EXERCISE REQUIREMENTS
Word for word, restate the entries below and exclude every image.
- Opening Delimiter -
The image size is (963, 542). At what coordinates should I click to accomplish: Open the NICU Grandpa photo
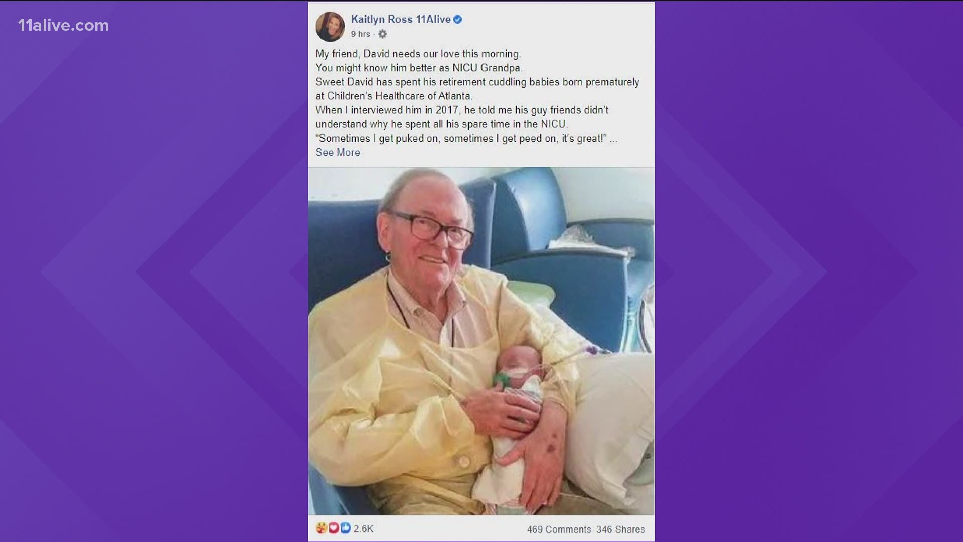tap(481, 341)
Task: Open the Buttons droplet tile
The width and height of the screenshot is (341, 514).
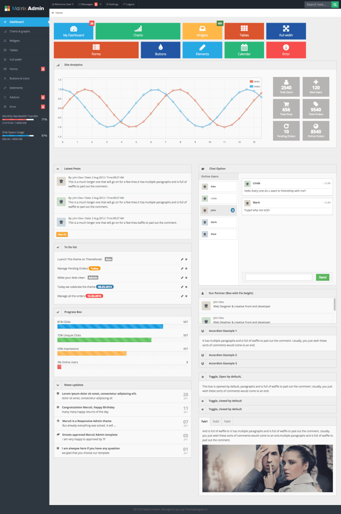Action: (160, 50)
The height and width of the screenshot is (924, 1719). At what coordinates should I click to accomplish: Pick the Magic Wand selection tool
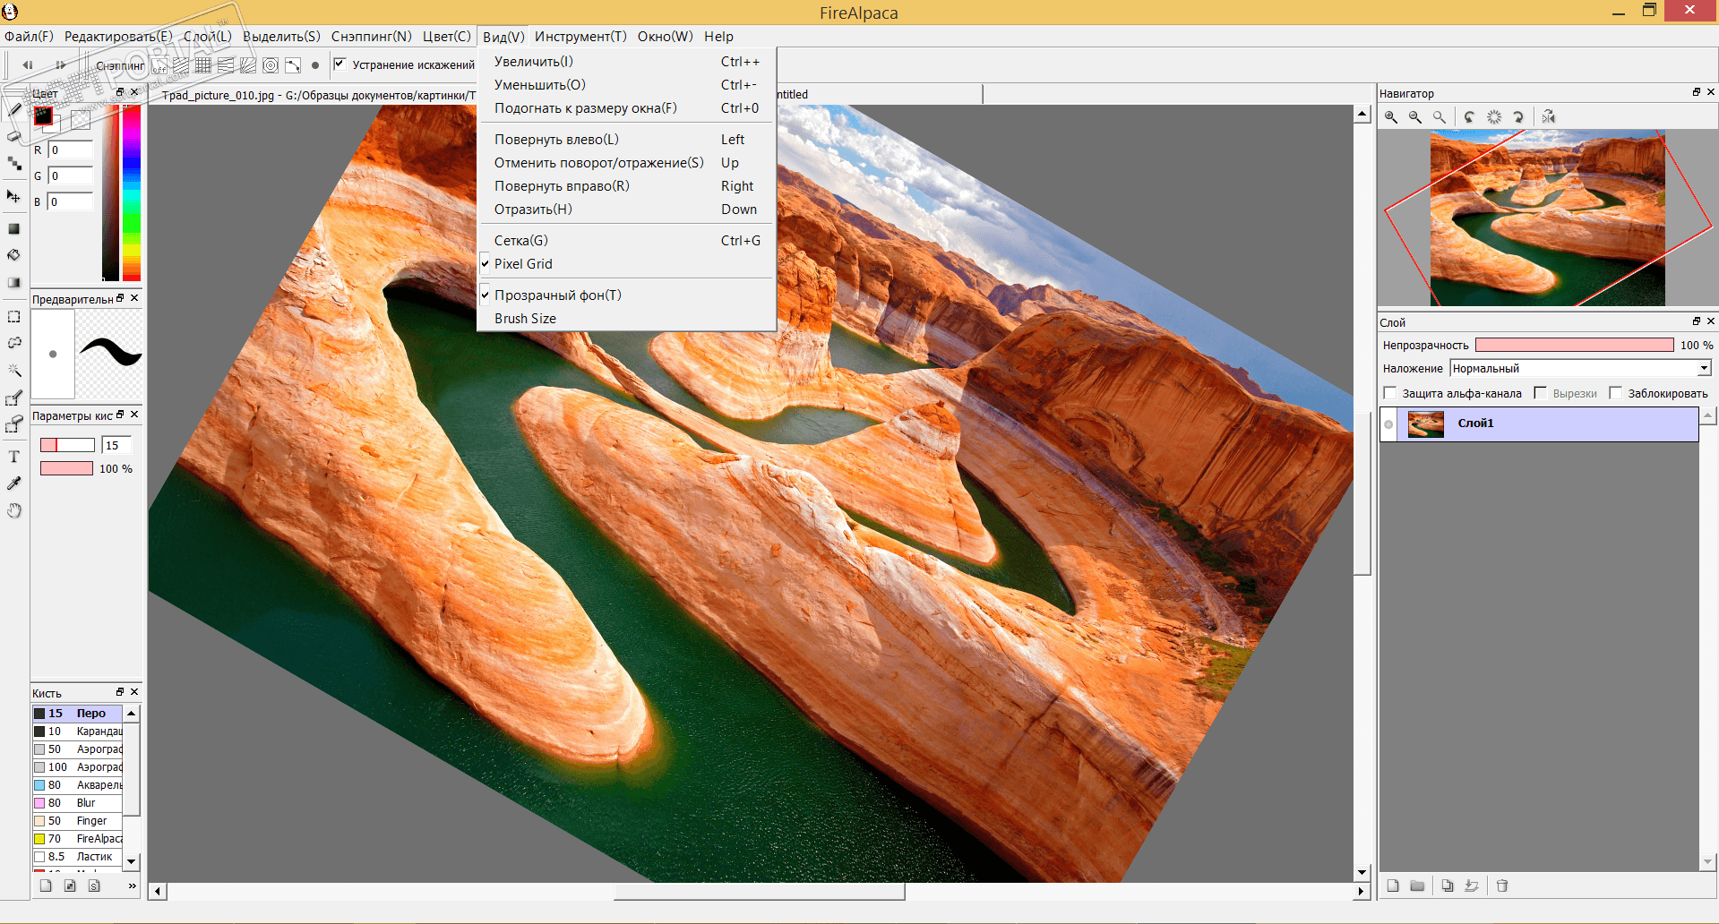click(x=14, y=370)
- Closing Delimiter -
WRITTEN RESPONSE
The image size is (963, 542). At what coordinates should I click to accomplish: Open the NICU Grandpa photo
tap(481, 341)
Task: Open the Buttons droplet tile
The width and height of the screenshot is (341, 514).
Action: (160, 50)
The height and width of the screenshot is (924, 1719). At what coordinates should I click to accomplish: Pick the Magic Wand selection tool
click(x=14, y=370)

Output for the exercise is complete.